I am trying to execute the following code in C++. The program converts a lambda with no capture to a function pointer.

#include <utility>

template <typename R, typename... Args>
R run(R (*func)(Args...), Args&&... args) {
        func(std::forward<Args>(args)...);
}

int main() {
        run([] (int x, int y) {
            return x + y;
        }, 100, 200);
        return 0;
}

However, when I compile it, I get the following error -

test.cc: In function ‘int main()’:
test.cc:11:20: error: no matching function for call to ‘run(main()::<lambda(int, int)>, int, int)’
         }, 100, 200);
                    ^
test.cc:11:20: note: candidate is:
test.cc:4:3: note: template<class R, class ... Args> R run(R (*)(Args ...), Args&& ...)
 R run(R (*func)(Args...), Args&&... args) {
   ^
test.cc:4:3: note:   template argument deduction/substitution failed:
test.cc:11:20: note:   mismatched types ‘R (*)(Args ...)’ and ‘main()::<lambda(int, int)>’
         }, 100, 200);
                    ^

As far as I am aware this is fine. I have also tried explicitly giving the template arguments in the call to run. That doesnt work either.

Any ideas?

Answer 1

A lambda is not a function pointer. It cannot be deduced as a function pointer. It is a closure.
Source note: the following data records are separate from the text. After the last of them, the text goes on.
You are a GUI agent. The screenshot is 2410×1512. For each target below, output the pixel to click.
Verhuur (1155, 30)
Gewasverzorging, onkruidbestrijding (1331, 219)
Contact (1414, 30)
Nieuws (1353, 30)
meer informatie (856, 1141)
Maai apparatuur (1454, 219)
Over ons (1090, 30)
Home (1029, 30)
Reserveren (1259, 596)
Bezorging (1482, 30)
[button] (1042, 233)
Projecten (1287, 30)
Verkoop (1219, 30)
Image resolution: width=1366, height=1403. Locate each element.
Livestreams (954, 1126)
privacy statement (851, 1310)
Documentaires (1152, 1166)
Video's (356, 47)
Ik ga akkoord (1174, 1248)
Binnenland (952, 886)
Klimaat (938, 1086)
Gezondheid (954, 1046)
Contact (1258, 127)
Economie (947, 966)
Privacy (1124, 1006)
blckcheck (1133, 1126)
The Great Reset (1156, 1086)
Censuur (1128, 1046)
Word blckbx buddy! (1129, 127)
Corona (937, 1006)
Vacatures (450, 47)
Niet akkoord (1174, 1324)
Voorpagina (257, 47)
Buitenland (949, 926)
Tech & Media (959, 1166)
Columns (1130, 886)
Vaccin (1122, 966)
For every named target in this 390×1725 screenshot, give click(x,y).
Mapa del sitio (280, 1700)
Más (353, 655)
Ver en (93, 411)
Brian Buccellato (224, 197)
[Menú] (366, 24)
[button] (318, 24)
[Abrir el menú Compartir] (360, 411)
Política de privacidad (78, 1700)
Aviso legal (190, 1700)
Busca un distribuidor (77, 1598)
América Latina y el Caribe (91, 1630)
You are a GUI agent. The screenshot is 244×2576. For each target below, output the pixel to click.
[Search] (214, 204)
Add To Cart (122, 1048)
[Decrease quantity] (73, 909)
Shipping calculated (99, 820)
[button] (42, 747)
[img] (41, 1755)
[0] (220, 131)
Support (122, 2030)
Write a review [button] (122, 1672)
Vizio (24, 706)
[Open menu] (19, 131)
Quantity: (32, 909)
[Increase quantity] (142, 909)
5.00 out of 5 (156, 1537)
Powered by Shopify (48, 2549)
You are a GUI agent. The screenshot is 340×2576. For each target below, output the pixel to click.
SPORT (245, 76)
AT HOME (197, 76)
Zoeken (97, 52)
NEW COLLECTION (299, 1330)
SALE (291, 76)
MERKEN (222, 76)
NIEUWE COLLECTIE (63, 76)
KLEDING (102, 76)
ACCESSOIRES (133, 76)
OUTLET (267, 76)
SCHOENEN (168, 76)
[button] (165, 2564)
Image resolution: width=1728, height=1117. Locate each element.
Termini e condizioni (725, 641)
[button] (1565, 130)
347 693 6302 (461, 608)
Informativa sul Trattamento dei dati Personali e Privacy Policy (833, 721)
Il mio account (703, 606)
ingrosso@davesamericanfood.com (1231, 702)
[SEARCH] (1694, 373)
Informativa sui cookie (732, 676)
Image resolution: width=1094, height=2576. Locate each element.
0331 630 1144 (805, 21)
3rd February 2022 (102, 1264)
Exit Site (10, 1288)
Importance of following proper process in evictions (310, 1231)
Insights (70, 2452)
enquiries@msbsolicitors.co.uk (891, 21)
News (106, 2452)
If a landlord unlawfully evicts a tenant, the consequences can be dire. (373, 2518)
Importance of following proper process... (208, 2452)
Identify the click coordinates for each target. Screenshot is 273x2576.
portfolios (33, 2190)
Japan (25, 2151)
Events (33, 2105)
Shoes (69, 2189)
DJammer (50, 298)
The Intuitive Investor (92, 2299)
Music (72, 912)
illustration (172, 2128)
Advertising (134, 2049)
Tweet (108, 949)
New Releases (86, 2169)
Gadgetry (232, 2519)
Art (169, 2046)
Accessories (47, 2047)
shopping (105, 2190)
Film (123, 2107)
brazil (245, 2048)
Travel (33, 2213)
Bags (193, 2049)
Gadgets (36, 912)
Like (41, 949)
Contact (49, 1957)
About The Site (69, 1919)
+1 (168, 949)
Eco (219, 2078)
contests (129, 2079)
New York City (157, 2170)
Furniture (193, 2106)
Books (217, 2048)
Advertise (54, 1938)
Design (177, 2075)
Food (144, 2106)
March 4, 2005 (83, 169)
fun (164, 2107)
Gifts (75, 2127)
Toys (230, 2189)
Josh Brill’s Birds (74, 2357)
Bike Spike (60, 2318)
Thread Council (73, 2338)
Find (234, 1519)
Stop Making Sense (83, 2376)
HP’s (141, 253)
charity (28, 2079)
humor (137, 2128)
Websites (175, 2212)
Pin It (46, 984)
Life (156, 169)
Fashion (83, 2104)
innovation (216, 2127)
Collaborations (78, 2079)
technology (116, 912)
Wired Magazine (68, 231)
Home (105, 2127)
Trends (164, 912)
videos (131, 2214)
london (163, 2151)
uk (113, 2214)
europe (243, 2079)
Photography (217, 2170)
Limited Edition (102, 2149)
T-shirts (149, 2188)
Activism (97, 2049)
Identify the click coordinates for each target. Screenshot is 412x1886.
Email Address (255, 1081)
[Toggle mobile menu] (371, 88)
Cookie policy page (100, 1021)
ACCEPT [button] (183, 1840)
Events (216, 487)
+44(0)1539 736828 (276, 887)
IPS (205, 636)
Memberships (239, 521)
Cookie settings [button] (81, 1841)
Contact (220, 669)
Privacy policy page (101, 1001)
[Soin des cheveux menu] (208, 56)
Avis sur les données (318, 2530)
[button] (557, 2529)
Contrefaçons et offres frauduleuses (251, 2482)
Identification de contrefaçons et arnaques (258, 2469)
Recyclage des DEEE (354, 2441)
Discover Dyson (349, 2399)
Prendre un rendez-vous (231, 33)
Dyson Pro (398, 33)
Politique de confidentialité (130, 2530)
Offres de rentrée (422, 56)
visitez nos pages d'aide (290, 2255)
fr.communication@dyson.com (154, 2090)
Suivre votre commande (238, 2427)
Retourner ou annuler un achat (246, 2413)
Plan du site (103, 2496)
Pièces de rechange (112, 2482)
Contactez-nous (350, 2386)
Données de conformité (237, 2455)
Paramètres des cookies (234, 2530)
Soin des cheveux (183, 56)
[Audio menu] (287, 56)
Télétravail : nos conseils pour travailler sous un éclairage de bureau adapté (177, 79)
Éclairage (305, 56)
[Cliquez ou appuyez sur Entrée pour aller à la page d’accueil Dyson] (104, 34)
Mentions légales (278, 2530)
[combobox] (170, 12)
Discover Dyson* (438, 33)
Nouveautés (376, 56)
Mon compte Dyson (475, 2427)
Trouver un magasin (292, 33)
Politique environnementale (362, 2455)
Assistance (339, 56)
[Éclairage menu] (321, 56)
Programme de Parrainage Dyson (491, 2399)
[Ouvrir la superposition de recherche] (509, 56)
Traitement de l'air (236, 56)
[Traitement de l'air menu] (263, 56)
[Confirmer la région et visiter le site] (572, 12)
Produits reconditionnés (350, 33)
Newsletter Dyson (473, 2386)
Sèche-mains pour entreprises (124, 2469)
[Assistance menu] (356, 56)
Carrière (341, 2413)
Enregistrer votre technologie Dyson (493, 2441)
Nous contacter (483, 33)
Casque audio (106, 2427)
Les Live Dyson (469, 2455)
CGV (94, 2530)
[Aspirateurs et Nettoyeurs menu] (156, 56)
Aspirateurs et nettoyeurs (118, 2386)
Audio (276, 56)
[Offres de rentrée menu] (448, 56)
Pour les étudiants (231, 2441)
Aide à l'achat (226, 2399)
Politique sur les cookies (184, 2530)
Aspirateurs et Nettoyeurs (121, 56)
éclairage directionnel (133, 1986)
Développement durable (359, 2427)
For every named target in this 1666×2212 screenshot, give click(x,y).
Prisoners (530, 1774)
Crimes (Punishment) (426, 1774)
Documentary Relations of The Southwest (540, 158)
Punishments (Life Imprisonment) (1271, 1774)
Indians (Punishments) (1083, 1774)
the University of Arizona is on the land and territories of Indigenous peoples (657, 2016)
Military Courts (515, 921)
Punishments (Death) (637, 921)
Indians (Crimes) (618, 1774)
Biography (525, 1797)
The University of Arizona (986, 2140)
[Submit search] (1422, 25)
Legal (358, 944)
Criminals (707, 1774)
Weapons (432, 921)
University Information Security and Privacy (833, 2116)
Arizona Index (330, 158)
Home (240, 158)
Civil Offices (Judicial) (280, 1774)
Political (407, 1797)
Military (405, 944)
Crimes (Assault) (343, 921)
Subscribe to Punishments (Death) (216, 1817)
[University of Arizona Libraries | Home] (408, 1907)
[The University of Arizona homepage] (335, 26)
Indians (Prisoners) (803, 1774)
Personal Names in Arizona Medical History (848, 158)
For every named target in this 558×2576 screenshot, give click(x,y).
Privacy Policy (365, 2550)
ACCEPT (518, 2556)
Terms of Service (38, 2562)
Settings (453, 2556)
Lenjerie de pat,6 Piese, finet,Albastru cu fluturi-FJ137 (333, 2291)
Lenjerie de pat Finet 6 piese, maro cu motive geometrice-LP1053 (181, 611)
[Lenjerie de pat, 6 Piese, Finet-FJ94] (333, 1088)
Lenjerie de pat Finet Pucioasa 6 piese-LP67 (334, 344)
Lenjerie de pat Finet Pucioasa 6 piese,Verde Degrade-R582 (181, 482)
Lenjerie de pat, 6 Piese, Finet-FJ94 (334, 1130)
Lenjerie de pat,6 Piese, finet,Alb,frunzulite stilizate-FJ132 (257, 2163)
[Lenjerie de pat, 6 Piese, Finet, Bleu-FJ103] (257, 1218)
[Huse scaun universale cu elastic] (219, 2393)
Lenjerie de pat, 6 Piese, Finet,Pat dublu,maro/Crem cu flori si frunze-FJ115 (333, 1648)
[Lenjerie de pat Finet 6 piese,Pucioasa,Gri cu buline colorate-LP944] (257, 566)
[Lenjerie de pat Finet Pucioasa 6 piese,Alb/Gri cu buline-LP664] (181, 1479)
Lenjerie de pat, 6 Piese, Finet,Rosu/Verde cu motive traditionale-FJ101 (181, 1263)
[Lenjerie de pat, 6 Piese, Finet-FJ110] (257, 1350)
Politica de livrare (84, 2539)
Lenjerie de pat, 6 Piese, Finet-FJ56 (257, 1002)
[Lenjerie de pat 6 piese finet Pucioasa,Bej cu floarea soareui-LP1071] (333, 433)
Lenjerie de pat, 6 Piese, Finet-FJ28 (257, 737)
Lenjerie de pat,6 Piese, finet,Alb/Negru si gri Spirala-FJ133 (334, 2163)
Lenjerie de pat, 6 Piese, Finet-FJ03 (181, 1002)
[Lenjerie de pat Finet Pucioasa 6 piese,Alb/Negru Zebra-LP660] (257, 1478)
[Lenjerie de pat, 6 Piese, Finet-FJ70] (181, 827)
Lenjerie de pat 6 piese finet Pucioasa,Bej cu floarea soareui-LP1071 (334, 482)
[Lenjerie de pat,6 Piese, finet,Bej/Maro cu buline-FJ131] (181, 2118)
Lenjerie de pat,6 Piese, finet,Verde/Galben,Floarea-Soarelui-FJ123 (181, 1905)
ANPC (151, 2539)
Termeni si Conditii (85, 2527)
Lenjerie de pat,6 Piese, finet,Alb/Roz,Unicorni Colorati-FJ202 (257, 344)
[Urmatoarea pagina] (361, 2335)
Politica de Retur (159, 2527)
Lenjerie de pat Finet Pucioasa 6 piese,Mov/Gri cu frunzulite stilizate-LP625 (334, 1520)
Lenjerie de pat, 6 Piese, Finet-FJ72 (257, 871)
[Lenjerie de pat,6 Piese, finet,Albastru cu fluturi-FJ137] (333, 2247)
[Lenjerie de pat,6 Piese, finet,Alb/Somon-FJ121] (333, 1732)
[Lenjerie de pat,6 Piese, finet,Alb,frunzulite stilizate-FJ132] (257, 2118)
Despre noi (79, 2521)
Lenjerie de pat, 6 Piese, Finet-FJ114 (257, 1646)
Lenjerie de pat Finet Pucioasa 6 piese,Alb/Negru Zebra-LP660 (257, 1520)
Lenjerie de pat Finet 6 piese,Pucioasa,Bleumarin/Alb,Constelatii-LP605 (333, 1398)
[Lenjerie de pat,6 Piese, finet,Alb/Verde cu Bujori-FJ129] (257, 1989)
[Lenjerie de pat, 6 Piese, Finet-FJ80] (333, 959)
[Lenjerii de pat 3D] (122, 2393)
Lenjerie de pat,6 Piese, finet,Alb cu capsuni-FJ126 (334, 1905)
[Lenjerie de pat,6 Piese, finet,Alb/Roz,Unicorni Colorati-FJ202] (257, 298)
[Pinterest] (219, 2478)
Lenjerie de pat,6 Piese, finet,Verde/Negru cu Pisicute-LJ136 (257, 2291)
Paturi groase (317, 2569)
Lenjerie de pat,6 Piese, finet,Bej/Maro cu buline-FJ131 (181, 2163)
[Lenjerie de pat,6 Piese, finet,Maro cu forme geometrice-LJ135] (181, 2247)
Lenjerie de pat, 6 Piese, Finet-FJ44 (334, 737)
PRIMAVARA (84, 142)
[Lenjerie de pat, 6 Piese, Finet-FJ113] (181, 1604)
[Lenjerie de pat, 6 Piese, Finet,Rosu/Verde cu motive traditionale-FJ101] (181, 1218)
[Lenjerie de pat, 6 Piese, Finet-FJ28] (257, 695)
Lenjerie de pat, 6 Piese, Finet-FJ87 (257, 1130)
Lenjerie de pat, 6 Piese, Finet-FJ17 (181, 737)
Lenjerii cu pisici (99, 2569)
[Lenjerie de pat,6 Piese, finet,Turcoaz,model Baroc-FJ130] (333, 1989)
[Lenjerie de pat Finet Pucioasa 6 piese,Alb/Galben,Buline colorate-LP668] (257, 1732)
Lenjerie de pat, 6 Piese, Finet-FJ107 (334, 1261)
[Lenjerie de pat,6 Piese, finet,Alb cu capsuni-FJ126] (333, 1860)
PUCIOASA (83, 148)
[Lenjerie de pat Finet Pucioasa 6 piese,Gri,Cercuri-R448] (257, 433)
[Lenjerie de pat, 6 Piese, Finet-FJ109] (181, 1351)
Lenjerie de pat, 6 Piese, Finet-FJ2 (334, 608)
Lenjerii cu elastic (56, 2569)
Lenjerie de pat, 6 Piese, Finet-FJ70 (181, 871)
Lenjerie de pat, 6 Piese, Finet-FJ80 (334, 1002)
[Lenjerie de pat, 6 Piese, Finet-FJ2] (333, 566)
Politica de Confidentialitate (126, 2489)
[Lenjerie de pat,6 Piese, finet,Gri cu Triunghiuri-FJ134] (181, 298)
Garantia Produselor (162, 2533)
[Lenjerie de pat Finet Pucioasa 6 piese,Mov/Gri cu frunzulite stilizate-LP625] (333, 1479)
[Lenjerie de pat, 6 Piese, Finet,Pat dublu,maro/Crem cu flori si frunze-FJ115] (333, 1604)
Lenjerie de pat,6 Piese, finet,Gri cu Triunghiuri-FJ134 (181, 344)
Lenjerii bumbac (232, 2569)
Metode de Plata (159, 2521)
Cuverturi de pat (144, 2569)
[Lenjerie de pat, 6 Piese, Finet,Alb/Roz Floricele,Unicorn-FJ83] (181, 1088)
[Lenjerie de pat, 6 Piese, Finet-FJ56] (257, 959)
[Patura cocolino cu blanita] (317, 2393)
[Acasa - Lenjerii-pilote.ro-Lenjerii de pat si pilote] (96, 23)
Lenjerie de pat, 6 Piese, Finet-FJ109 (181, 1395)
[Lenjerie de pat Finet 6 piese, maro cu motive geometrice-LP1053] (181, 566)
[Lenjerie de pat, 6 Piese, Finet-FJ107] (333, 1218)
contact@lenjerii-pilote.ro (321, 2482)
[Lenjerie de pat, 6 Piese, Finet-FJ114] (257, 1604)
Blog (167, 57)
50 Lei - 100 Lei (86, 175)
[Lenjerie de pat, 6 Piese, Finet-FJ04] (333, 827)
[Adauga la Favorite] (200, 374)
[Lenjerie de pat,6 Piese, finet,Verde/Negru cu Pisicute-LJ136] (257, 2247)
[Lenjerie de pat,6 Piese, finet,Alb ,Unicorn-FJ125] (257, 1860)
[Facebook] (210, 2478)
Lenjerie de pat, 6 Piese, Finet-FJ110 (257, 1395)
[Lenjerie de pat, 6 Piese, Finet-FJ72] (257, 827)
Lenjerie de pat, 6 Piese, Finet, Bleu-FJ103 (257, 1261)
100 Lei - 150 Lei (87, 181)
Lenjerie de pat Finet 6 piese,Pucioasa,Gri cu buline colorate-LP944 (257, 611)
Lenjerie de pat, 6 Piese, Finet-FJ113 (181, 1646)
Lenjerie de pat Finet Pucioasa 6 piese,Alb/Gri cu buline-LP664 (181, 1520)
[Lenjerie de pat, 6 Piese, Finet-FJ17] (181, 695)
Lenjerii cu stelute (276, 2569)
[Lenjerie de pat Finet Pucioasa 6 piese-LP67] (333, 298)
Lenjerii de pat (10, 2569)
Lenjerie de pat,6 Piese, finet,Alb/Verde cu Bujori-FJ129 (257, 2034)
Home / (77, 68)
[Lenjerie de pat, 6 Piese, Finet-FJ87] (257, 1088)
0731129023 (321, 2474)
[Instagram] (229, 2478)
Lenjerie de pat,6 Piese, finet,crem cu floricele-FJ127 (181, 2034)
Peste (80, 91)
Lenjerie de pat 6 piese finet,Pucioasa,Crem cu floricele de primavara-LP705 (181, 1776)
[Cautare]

However, if (and only if) it takes no capture, it can be explicitly converted to a function pointer via some sorcery:

    run(+[] (int x, int y) {
    //  ^^^
        return x + y;
    }, 100, 200);

That said, it'd be better to simply have run take an arbitrary callable:

template <typename F, typename... Args>
auto run(F func, Args&&... args) 
    -> decltype(func(std::forward<Args>(args)...)) // only for C++11
{ 
    return func(std::forward<Args>(args)...);
}